Нужно еще заметить, что за все время пребывания пленников в деревне Нгала там не состоялось ни одних похорон.
И оставался открытым вопрос, сжигают ли вагди трупы или закапывают, есть ли у них культ мертвых.
Во всяком случае, если жрецов и колдунов они не видели, то вооруженные воины встречались довольно часто. Для этой службы выбирали самых крепких и красиво сложенных парней. По подсчетам Джона Корта и Макса Губера, таких воинов набралось около сотни, и на вооружении у них были луки, дротики, рогатины, деревянные топорики…
Предназначались ли воины только для охраны короля, или же их использовали для нападения и обороны? Вполне возможно, что воздушная деревня — не единственная в Великом лесу, есть и другие такого же рода. А если жителей в них несколько тысяч, то почему не предположить, что они вступают в войну друг с другом, как это бывает обычно среди африканских племен.
Что касается гипотезы о том, что вагди уже вступали в контакт с туземцами Убанги, Багирми, Судана или с конголезцами, то она маловероятна, как и встречи их с карликовыми племенами, бамбусти, весьма искусными земледельцами. Последних описывают английский миссионер Альберт Ллойд, путешествовавший по Центральной Африке, и знаменитый Стенли в своем отчете о последней экспедиции на Черный континент.
Если бы такой контакт состоялся, о существовании лесных отшельников знали бы уже давно, и Джону Корту с Максом Губером не посчастливилось бы сделать свое открытие.
— Но, мой дорогой Джон, — убеждал экспансивный француз, — как ни мало эти странные типы укокошивают друг друга, однако это обстоятельство дает неоспоримое право зачислить их в человеческий род.
Да, вагдийские воины, судя по всему, не предавались праздности, а устраивали набеги по соседству. После двух-трехдневных отлучек они возвращались, иные покрытые ранами, и приносили с собой различные предметы, хозяйственную утварь или оружие вагдийского производства.
Несколько раз проводник предпринимал попытки выйти из деревни, но терпел неудачу. Охранявшие лестницу воины довольно грубо его перехватывали. Как-то раз ему пришлось бы совсем туго, если бы Ло- Маи, привлеченный шумом, не подоспел на выручку.
Завязался бурный спор между ним и охранником, здоровенным молодцом, которого Ло-Маи называл Рагги. Со своим облачением из кожи, с привешенным к поясу оружием и перьями на голове Рагги производил впечатление старшего среди воинов. Его свирепый вид, повелительные жесты и грубость также обличали в нем командира.

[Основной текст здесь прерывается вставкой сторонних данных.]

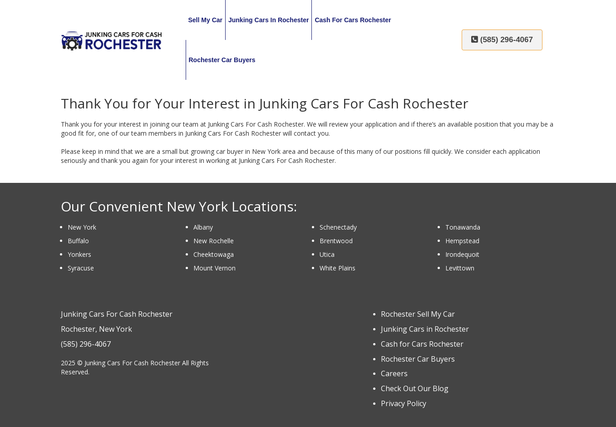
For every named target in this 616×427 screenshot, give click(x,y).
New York (82, 227)
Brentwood (336, 240)
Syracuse (81, 268)
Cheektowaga (213, 254)
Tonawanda (462, 227)
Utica (327, 254)
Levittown (459, 268)
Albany (203, 227)
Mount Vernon (214, 268)
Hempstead (462, 240)
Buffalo (78, 240)
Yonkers (79, 254)
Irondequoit (462, 254)
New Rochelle (213, 240)
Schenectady (338, 227)
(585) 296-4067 (502, 39)
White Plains (337, 268)
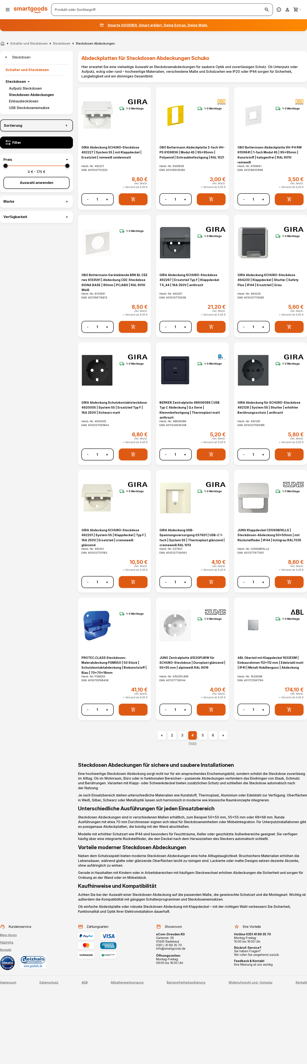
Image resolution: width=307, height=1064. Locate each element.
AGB (85, 982)
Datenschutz (48, 982)
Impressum (8, 982)
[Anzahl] (97, 199)
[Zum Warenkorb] (297, 9)
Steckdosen (16, 81)
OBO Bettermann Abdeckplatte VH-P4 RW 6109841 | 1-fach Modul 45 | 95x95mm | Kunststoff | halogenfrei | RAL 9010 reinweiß (269, 155)
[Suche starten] (266, 9)
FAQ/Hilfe (6, 942)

Двое друзей очень надеялись, что после безуспешных попыток убежать их отправят к Его Величеству, и они увидят наконец короля, которого подданные так старательно и ревниво прятали в глубине королевского жилища. Они видели во встрече с правителем единственный выход. Рагги, вероятно, обладал большой властью, и лучше было не вызывать его гнев.
Шансы на побег сводились теперь к нулю, если только вагди, напавшие на какую-нибудь соседнюю деревню, не будут, в свою очередь, атакованы сами. В результате такого нападения, быть может, и представится случай покинуть Нгалу. Но что делать потом?
Впрочем, угрозы нападения на деревню не возникало в эти первые недели, разве что со стороны некоторых животных, которых Кхами и его друзья до сих пор не встречали в лесу. Вагди проводили основную часть своей жизни в воздушной деревне, возвращались туда на ночь, но у них было несколько лачуг и на берегу реки. Они образовывали как бы небольшой речной порт, где стояли рыболовецкие лодки, требовавшие защиты от бегемотов, ламантинов[204] и крокодилов, которыми кишат африканские реки.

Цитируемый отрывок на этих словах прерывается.